*** Supplied records

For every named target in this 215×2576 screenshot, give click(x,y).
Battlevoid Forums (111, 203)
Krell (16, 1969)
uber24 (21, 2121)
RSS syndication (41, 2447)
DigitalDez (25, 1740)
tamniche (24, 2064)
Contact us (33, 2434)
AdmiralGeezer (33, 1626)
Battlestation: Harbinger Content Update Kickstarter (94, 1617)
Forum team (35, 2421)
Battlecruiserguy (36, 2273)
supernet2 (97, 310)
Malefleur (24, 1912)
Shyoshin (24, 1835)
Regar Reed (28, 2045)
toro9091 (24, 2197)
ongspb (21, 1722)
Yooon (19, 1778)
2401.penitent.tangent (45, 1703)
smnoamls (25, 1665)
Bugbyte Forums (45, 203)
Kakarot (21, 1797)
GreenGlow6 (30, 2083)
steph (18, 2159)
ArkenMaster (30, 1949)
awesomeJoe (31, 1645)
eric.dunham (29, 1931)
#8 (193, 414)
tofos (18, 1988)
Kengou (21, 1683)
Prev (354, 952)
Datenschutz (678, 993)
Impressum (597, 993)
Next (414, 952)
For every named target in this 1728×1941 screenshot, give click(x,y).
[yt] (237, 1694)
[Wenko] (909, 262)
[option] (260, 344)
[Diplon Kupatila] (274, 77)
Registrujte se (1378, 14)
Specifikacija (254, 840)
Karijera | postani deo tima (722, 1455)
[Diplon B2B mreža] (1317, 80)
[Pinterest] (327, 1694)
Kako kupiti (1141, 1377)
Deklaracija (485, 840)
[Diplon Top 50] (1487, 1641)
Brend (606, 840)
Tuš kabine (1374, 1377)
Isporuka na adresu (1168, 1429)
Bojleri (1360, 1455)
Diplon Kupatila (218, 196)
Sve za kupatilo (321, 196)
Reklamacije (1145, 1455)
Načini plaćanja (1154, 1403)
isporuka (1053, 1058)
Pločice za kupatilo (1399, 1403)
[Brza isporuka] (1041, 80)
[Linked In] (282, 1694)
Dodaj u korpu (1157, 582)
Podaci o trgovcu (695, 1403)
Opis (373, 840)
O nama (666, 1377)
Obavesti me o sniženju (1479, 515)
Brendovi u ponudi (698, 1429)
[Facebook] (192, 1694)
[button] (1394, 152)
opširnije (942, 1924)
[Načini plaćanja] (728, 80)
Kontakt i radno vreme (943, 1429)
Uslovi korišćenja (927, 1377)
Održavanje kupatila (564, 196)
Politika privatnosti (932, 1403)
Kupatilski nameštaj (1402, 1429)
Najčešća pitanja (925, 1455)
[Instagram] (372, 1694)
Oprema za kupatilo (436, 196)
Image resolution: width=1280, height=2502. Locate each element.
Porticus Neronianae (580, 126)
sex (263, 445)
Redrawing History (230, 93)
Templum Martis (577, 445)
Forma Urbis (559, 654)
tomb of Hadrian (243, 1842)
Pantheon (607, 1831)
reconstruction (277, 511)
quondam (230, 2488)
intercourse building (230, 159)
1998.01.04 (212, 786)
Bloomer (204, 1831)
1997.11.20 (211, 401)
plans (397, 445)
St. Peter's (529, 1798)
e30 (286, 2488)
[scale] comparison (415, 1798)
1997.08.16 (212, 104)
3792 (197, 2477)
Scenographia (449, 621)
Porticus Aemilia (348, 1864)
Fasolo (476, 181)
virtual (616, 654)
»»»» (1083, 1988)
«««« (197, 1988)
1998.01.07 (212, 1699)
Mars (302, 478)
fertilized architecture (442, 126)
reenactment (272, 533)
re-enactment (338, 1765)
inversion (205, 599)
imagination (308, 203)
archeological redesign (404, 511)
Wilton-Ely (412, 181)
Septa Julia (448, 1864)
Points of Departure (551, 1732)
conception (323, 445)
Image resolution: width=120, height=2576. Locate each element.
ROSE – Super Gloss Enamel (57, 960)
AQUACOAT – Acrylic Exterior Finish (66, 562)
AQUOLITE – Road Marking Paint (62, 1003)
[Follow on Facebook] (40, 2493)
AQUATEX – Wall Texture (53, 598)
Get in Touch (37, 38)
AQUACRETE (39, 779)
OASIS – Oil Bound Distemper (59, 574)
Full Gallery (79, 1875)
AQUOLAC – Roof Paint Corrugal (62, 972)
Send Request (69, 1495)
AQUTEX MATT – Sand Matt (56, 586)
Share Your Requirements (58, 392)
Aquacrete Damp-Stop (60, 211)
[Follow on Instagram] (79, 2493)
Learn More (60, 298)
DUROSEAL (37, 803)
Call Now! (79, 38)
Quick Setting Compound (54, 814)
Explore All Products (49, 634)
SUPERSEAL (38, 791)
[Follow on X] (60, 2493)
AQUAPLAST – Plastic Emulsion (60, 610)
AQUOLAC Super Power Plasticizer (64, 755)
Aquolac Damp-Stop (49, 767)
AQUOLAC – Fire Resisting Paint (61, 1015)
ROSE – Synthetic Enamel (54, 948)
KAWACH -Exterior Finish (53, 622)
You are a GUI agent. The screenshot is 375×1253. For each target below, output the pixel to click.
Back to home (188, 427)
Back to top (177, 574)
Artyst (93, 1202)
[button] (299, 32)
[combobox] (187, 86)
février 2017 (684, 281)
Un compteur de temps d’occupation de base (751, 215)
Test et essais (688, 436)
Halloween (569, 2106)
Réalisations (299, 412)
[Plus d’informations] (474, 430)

******

# [Work to be completed]
Quote only the lines from the line containing "inversion (205, 599)" through the end of the entries, keeping the first and the last.

# [Exercise answer]
inversion (205, 599)
imagination (308, 203)
archeological redesign (404, 511)
Wilton-Ely (412, 181)
Septa Julia (448, 1864)
Points of Departure (551, 1732)
conception (323, 445)
Image resolution: width=120, height=2576. Locate each element.
ROSE – Super Gloss Enamel (57, 960)
AQUACOAT – Acrylic Exterior Finish (66, 562)
AQUOLITE – Road Marking Paint (62, 1003)
[Follow on Facebook] (40, 2493)
AQUATEX – Wall Texture (53, 598)
Get in Touch (37, 38)
AQUACRETE (39, 779)
OASIS – Oil Bound Distemper (59, 574)
Full Gallery (79, 1875)
AQUOLAC – Roof Paint Corrugal (62, 972)
Send Request (69, 1495)
AQUTEX MATT – Sand Matt (56, 586)
Share Your Requirements (58, 392)
Aquacrete Damp-Stop (60, 211)
[Follow on Instagram] (79, 2493)
Learn More (60, 298)
DUROSEAL (37, 803)
Call Now! (79, 38)
Quick Setting Compound (54, 814)
Explore All Products (49, 634)
SUPERSEAL (38, 791)
[Follow on X] (60, 2493)
AQUAPLAST – Plastic Emulsion (60, 610)
AQUOLAC Super Power Plasticizer (64, 755)
Aquolac Damp-Stop (49, 767)
AQUOLAC – Fire Resisting Paint (61, 1015)
ROSE – Synthetic Enamel (54, 948)
KAWACH -Exterior Finish (53, 622)
You are a GUI agent. The screenshot is 375×1253. For each target below, output the pixel to click.
Back to home (188, 427)
Back to top (177, 574)
Artyst (93, 1202)
[button] (299, 32)
[combobox] (187, 86)
février 2017 (684, 281)
Un compteur de temps d’occupation de base (751, 215)
Test et essais (688, 436)
Halloween (569, 2106)
Réalisations (299, 412)
[Plus d’informations] (474, 430)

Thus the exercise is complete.